Quoi de neuf au pays des textiles du futur ? Souvent calqués sur l’observation de la nature (bio-mimétisme), ils flirtent avec la science-fiction. Loin du marché de niche, ces innovations représentent un potentiel de plusieurs milliards de dollars et embrassent des secteurs aussi différents que l’automobile, la cosmétique, la médecine, le sport ou l’aviation. Tour d’horizon.
Le développement des textiles intelligents (‘smart
textiles’) sert de ressort tant pour l’industrie que
pour le commerce, il est en pleine expansion.
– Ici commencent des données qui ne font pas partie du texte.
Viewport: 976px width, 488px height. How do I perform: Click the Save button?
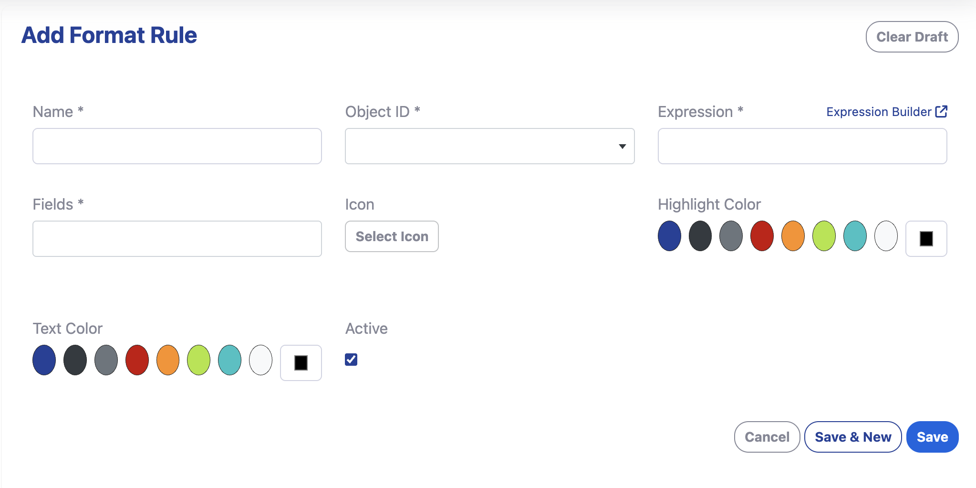932,437
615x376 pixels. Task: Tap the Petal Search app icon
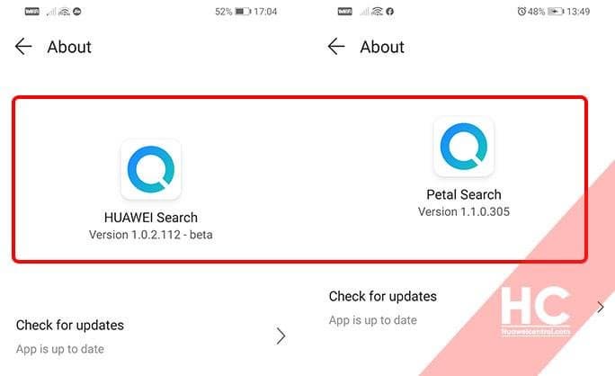click(464, 147)
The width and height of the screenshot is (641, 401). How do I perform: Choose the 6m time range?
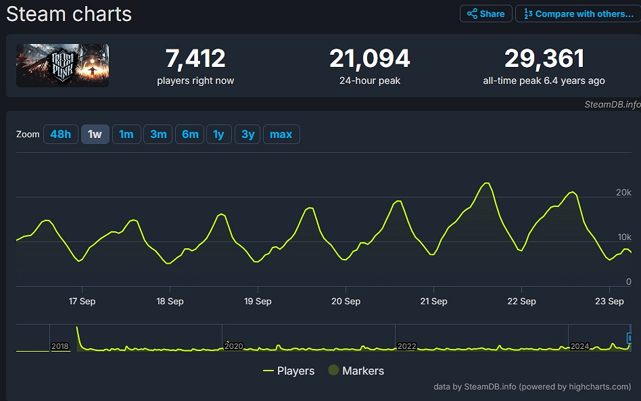(x=189, y=134)
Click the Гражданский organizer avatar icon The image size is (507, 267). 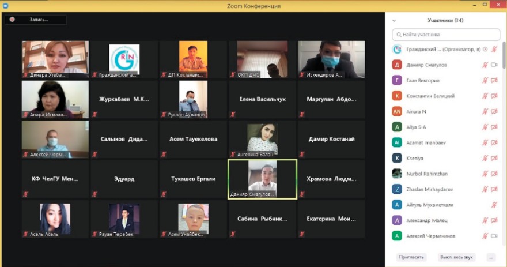pyautogui.click(x=397, y=50)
Génération nomade oblige, la demande croît
pour des textiles non seulement conducteurs
d’électricité grâce aux nanoparticules présentes
sur des enductions, mais également capables
d’en générer par le mouvement des fibres
elles-mêmes. Une révolution indispensable à
l’heure des MP3, portables et autres téléphones
cellulaires.
Cependant, à en croire les experts,
le véritable potentiel de ce marché – en tenant
compte du vieillissement de la population
mondiale - résiderait dans les domaines de la
sécurité, de la santé, du fitness et du bien-être.
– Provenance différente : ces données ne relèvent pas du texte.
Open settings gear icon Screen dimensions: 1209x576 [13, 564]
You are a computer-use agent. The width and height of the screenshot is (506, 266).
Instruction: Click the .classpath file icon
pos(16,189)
Des textiles intelligents que l’on pourrait diviser
en deux catégories : d’une part, les “smart textiles
passifs”, équipés de capteurs-électrodes capables
d’enregistrer les fonctions organiques du corps
humain pour servir de monitoring, ou encore
d’éléments de surveillance dans le cadre de
bâtiments ; d’autre part, les “smart textiles actifs”,
qui, non seulement, enregistrent les changements
environnementaux, mais peuvent réagir en
fonction, pour ajuster l’autonomie d’un bâtiment
en matière de chauffage par exemple, ou des
besoins spécifiques en éclairage.
C’est ce que les visiteurs du salon allemand Techtextil
à Francfort ont pu constater au mois de mai 2011,
et les Prix décernés lors de cette édition le prouvent.
Une équipe européenne (Allemagne, Suisse, Pays-Bas
et Suède) a remporté le Prix ‘Safety + Protection’
pour un textile de bagage à l’épreuve des explosions
garantissant la sécurité des passagers. Extrêmement
résistant, flexible et ultra léger, Fly-Bag atténue
l’impact de l’explosion et contrôle les émanations de
gaz toxique. De plus, son extrême solidité empêche
l’appareil.
Primée dans la catégorie Architecture, une
façade bionique qui procure de l’ombre, directement
inspirée par la nature sur le modèle du Strelizia
Reginae, la fleur oiseau de paradis. Constituée d’une
structure polymère doublée de plastique renforcé
de fibre de verre, Flectofin permet des déformations
élastiques jusqu’à un angle de 90°, pour des
secondes peaux positionnables en escaliers ou
encore liables entre elles.
Le défi de l’eau
L’eau sera le prochain challenge de l’humanité. Les
chercheurs allemands de l’université de Tübingen
proposent un textile 3D capteur de brouillard. Projet
issu du bio-mimétisme, FogHa-TiN s’inspire de
l’habileté des plantes à collecter et à rapidement
utiliser l’eau de l’atmosphère (brouillard, pluie,
rosée). Une technologie utile pour l’irrigation agricole,
mais également pour des applications
techniques comme l’économie de lubrifiants ou de
refroidisseurs de moteurs. Plus près de la peau,
ce tissu léger en polyester micro-encapsulé, à
changement de phase (PCM), d’abord développé
pour la NASA, qui absorbe l’humidité ; ou encore le
Pyro-tex – nouvelle fibre sécurité ultra résistante au
feu, à l’acide, aux solvants et aux UV – labellisé Oeko-
Tex, ne produit pas de fumées toxiques, accepte
très bien la teinture, peut être produit sur tous les
métiers connus ou être converti en non tissé, seul ou
mélangé à d’autres fibres naturelles ou artificielles.
Eco-conscience et audace
Le salon Première Vision décerne depuis ses trois
dernières éditions des Prix très attendus. Placé cette
saison sous la présidence de Roland Mouret, les Prix
PV se divisent en 4 catégories : le Grand Jury Prize,
pour le tissu le plus exceptionnel de la saison,
le Handle Prize, pour le plus étonnant par ses qualités
tactiles et comportementales, l’Innovation Prize,
pour le plus innovant, technologique et créatif, et
l’Imagination Prize, pour le plus audacieux, le plus
surprenant en matière, technique, décor ou finissage.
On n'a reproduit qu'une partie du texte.